No entanto, se for uma variante diferente do vírus pode representar um obstáculo para a vacinação. Para efeitos de comparação, no caso da dengue há quatro sorotipos, quando alguém é infectado com um determinado sorotipo fica imune para toda a vida contra ele, mas quando é infectado por outro sorotipo diferente adoece de forma mais grave, o que torna um grande desafio conseguir uma vacina com eficácia contra os quatro sorotipos da dengue.
Assim, isto pode vir a acontecer para o vírus SARS-CoV-2: ao imunizar um indivíduo com uma vacina baseada em uma determinada variante do vírus, pode-se fazer com que o mesmo reaja de forma mais grave frente a uma infecção por uma variante distinta do vírus. Ainda não se sabe se isso poderá acontecer, mas caso se confirme, poderá ter implicações sérias a nível de vacinação.
Na sua opinião, poderemos passar por outras pandemias nos próximos anos? Por quê?
Sim, com certeza. As pandemias estão de certa forma relacionadas à destruição do meio ambiente. Vírus e outros microrganismos vivem na natureza; assim, quando acabamos com ela, diminuímos o espaço vital deles. Portanto, eles buscam alternativas para continuarem existindo. E por isso, saltam de um hospedeiro para outro. Não é à toa que tivemos gripe aviária, suína e outras.
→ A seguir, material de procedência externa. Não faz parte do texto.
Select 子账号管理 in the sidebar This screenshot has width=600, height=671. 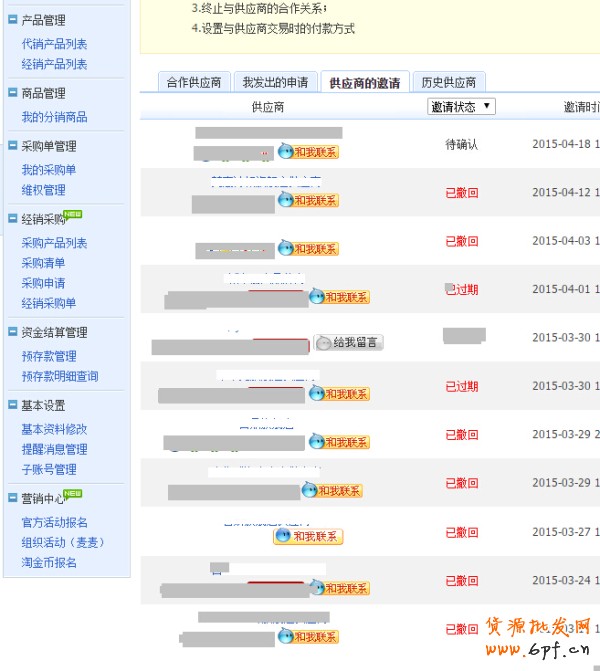pyautogui.click(x=48, y=469)
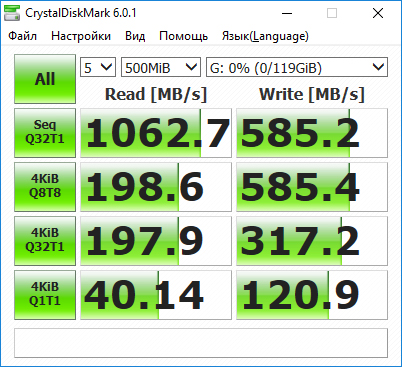Run all benchmarks with the All button
Viewport: 402px width, 367px height.
45,79
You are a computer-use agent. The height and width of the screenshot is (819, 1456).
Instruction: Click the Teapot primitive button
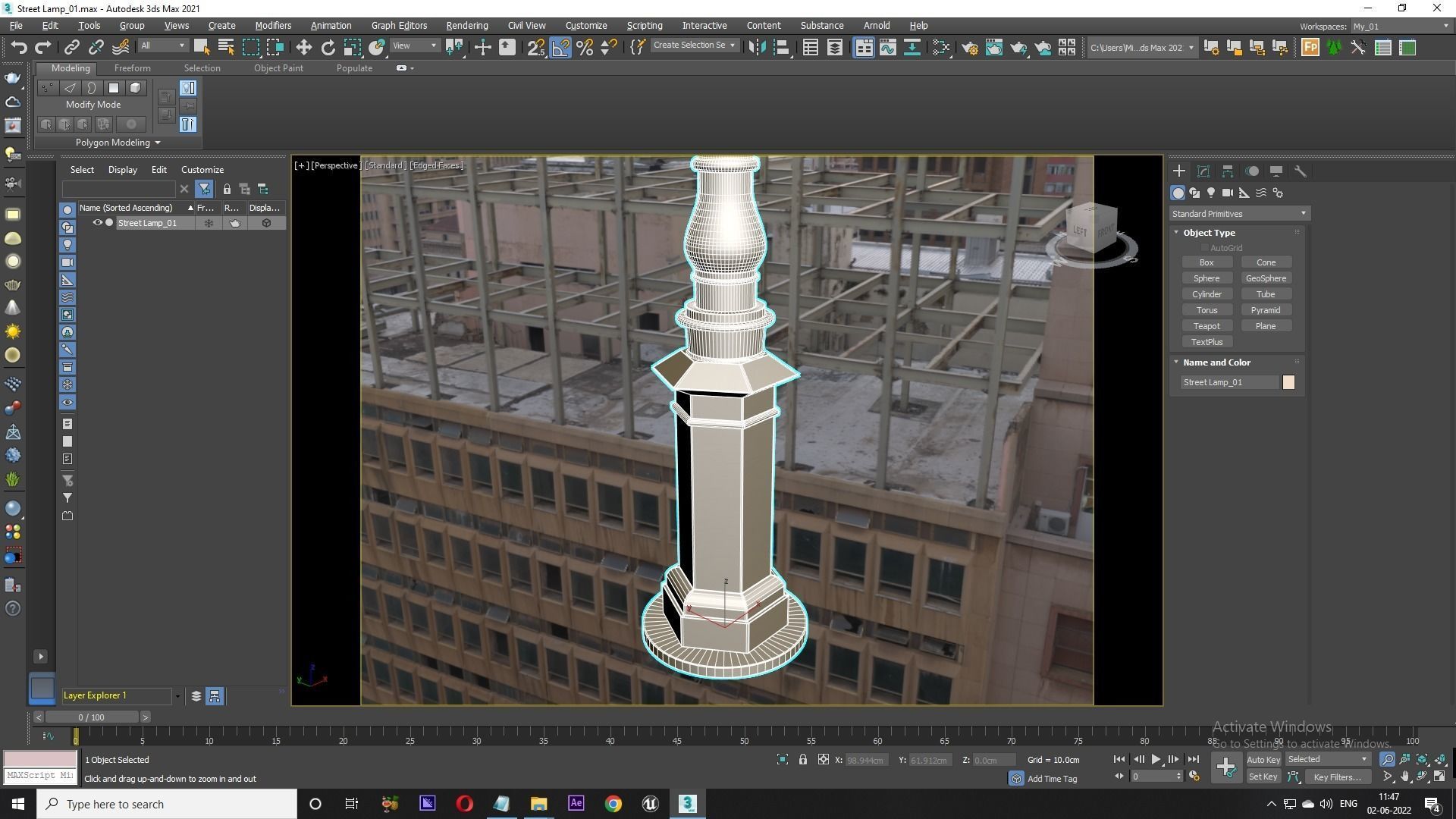(1207, 326)
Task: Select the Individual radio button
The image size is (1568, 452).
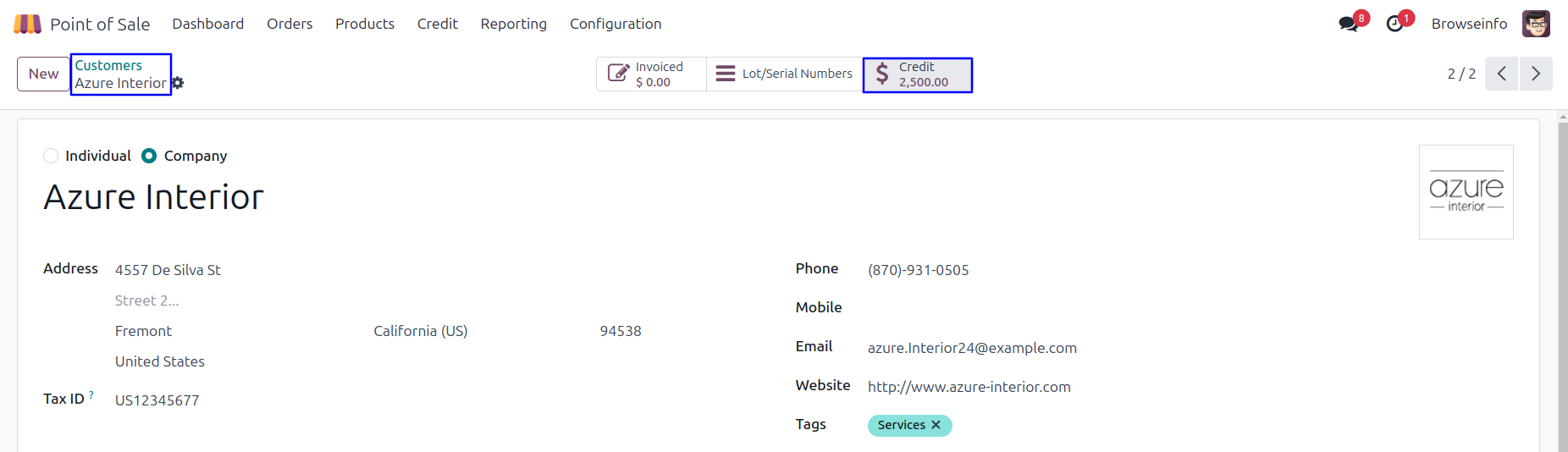Action: coord(51,156)
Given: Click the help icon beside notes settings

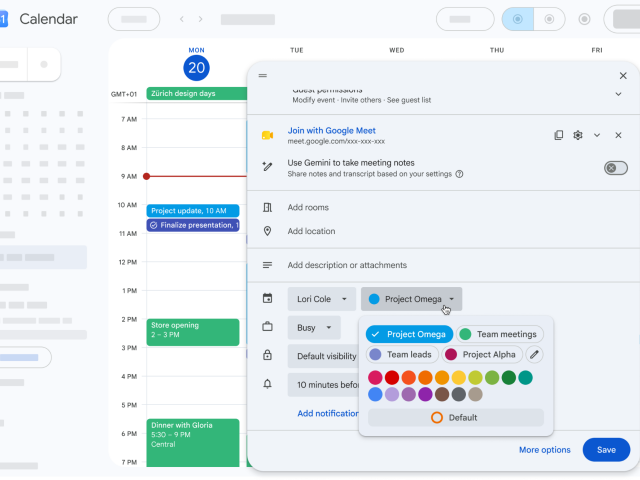Looking at the screenshot, I should [459, 174].
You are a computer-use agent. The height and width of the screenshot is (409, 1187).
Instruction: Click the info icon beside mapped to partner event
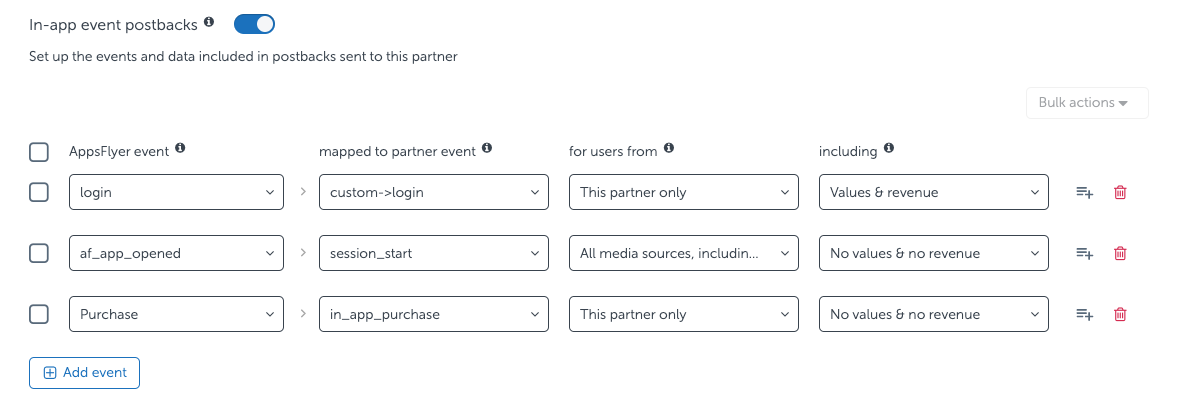point(487,148)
Há um outro problema. “Não só estamos invadindo o espaço desses microrganismos, como, em contrapartida, estamos proporcionando, ao mesmo tempo, muitos outros lugares para eles, com a criação intensiva de gado, de porco, de frango, dando oportunidade deles aumentarem outros espaços para prosperar”.
De acordo com o médico sanitarista Gonzalo Vecina Neto, que foi fundador e presidente da Agência Nacional de Vigilância Sanitária (Anvisa), haverá outros vírus ou microrganismos tentando colonizar o homem, nos usando como reservatório e produzindo doença, de forma que o mundo ainda enfrentará muitas pandemias. Assim, a pandemia de covid-19 está longe de ser a última do planeta.